I didn’t mince my words when I called the co-owner, Jonathan Childres, as I recovered from a lunch of lustrous pork ribs, painted in red sauce and cooked to tender perfection: “What’s with a barbecue restaurant smack dab in the middle of the barbecue belt that may very well be better known for its brussells sprouts than for its barbecue?” And what I didn’t say is that from the outside, it looks more like a day spa than a barbecue restaurant.


“I think our sides have a lot of notoriety because that’s what Rachel Ray had when she came,” Childres said without being the least bit defensive. “We only use fresh vegetables and we get them when we can from local farmers. I spend most Saturday mornings at the farmer’s market.” He gives his co-owner Damon Latas credit for the sides and for most of the cooking: “Damon’s a real chef. I’m a cook.”

Take the brussels sprouts, which they were regrettably out of when I took my wife there specifically so she could try them. They slice them about 3/8-inch thick and blanch them before putting them on ice.
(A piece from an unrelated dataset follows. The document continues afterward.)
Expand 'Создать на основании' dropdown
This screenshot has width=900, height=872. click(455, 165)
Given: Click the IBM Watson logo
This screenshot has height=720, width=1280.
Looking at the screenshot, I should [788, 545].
Then just after someone orders sprouts, Damon gets a pan going with some of their house-smoked, molasses-cured bacon and sizzles them up with a little garlic. “Put bacon on cardboard and soften it up and it’s good,” says Childres.The result, trust me, would make anyone eat their vegetables without encouragement from their momma.
The sensational tamales come from a Guatemalan cook, who used to cook some of her native treats for the staff before being asked to cook them for patrons. She also makes empanadas. This willingness to stray from traditional barbecue sides came from Childres’ experience running Backstreet Cafe and Latas’ years at Henry’s Bistro, both well-known Chapel Hill eateries.

Then I dropped the big question, even though I already knew the answer to it and my friends from Greenville have already guessed: the method of cooking. “I have all the admiration in the world for anyone who does pit cooking, but I don’t want to do it.” And Childres says that with a little expertise, good barbecue can be made with a gas-fired cooker with a fire box to give the cue a smoky taste. “We’re trying to let the sweetness of the pork come through and we want you also to taste and smell the wood.” Which is where oak and hickory chips come in. Then there’s the mild and subtle vinegar sauce: “We want the sauce to be a counterpoint to that and not cover up the sweetnesss of the meat and the taste.”

I told him that I thought that the pulled pork was excellent for not being pit-fired, but that the ribs were where the Joint really shined, especially the sauce. “Let me tell you about that sauce,” he said. When he was working at Backstreet cooking Cajun and Creole, people kept telling him they wanted some barbecue. He had a sauce recipe of his own, he said, that was so-so and he asked the chef, Bob Bridges, whether he had a sauce recipe.”Chef said he had a pretty good sauce recipe, and then he said, “You know my family are the Bridges that do barbecue down in Shelby, don’t you?” And so was born the red sauce, which goes on the chicken, ribs and brisket — tangy, a little bit spicy and not too sweet.

To me, barbecue is more than meat and if I had to lodge a single complaint against the traditional barbecues in North Carolina, South Carolina and Georgia, it’s that their sides, for the most part are entirely predictable — frozen french fries and hush puppies, same-old slaw, beans right out of the can — and in Western North Carolina, few bother to offer collards or greens. But maybe that’s the definition of traditional.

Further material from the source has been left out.